• Your task
Look through the entries below for the string "Expand", and copy each line where it is found.

[Data items]
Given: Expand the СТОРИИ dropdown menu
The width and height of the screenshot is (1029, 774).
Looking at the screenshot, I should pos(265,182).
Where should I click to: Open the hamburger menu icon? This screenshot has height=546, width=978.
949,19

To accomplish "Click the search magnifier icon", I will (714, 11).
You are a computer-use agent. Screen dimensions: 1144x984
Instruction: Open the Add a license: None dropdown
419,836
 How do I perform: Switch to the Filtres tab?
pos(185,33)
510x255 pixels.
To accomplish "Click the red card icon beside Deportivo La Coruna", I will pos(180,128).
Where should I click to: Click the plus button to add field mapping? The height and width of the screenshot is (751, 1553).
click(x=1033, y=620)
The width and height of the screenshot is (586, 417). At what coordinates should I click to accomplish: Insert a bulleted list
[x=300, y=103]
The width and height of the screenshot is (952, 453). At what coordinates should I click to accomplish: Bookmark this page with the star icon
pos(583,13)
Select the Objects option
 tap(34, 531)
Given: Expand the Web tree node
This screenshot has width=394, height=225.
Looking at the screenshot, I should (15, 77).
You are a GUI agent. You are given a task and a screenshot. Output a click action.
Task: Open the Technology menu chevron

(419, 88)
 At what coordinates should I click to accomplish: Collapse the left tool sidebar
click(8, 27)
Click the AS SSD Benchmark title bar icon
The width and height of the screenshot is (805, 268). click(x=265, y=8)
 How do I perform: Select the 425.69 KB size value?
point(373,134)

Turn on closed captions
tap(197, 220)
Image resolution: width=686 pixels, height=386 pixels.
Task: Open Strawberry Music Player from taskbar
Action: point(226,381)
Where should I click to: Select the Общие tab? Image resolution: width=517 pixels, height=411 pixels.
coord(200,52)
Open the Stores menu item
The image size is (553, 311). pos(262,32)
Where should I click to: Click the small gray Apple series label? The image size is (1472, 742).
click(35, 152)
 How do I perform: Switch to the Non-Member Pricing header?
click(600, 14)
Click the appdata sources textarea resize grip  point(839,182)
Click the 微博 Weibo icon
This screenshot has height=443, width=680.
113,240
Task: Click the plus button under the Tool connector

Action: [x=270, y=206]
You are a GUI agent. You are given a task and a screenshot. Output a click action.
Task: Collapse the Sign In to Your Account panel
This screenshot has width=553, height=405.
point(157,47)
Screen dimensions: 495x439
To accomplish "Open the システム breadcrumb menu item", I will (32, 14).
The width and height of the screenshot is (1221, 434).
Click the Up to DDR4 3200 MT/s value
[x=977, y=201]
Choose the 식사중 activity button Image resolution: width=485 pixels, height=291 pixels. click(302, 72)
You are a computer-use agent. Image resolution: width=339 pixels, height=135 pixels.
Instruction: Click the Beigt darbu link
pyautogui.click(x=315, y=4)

• Exercise output
Given: Expand the СТОРИИ dropdown menu
Given: Expand the Web tree node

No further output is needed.